• Exercise description: I would like every record below transcribed exactly as it is.

Records drawn from a dataset
==*==
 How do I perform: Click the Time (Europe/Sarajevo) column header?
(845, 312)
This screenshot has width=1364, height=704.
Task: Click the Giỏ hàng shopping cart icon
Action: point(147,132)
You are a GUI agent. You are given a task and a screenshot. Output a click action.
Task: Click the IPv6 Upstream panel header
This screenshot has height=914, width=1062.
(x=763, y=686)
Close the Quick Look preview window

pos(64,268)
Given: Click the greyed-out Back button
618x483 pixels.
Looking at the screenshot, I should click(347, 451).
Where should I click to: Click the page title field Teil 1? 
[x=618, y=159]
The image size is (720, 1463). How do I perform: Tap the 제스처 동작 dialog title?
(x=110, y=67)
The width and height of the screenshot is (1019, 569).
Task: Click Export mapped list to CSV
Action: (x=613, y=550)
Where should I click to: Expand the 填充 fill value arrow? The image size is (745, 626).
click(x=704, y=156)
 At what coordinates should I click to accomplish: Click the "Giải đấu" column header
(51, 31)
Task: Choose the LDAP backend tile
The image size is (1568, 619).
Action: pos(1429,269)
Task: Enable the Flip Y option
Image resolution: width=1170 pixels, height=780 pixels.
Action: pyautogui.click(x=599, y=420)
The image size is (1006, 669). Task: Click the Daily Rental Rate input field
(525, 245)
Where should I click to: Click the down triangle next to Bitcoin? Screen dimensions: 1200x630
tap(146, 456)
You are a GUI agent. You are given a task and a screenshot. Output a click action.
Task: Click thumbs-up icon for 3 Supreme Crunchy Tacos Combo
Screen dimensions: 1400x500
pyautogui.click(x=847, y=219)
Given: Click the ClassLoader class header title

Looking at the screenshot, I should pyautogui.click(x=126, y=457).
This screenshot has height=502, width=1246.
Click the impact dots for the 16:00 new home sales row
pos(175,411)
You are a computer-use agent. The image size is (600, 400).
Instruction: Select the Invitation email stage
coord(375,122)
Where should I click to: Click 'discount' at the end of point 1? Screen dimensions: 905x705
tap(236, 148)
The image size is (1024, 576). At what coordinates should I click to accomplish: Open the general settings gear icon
==*==
• The answer:
 How do I perform: Click the Time (Europe/Sarajevo) column header?
(845, 312)
This screenshot has width=1364, height=704.
Task: Click the Giỏ hàng shopping cart icon
Action: point(147,132)
You are a GUI agent. You are given a task and a screenshot. Output a click action.
Task: Click the IPv6 Upstream panel header
This screenshot has height=914, width=1062.
(x=763, y=686)
Close the Quick Look preview window

pos(64,268)
Given: Click the greyed-out Back button
618x483 pixels.
Looking at the screenshot, I should click(347, 451).
Where should I click to: Click the page title field Teil 1? 
[x=618, y=159]
The image size is (720, 1463). How do I perform: Tap the 제스처 동작 dialog title?
(x=110, y=67)
The width and height of the screenshot is (1019, 569).
Task: Click Export mapped list to CSV
Action: (x=613, y=550)
Where should I click to: Expand the 填充 fill value arrow? The image size is (745, 626).
click(x=704, y=156)
 At what coordinates should I click to accomplish: Click the "Giải đấu" column header
(51, 31)
Task: Choose the LDAP backend tile
The image size is (1568, 619).
Action: pos(1429,269)
Task: Enable the Flip Y option
Image resolution: width=1170 pixels, height=780 pixels.
Action: pyautogui.click(x=599, y=420)
The image size is (1006, 669). Task: Click the Daily Rental Rate input field
(525, 245)
Where should I click to: Click the down triangle next to Bitcoin? Screen dimensions: 1200x630
tap(146, 456)
You are a GUI agent. You are given a task and a screenshot. Output a click action.
Task: Click thumbs-up icon for 3 Supreme Crunchy Tacos Combo
Screen dimensions: 1400x500
pyautogui.click(x=847, y=219)
Given: Click the ClassLoader class header title

Looking at the screenshot, I should pyautogui.click(x=126, y=457).
This screenshot has height=502, width=1246.
Click the impact dots for the 16:00 new home sales row
pos(175,411)
You are a computer-use agent. The image size is (600, 400).
Instruction: Select the Invitation email stage
coord(375,122)
Where should I click to: Click 'discount' at the end of point 1? Screen dimensions: 905x705
tap(236, 148)
The image size is (1024, 576). At what coordinates should I click to accomplish: Open the general settings gear icon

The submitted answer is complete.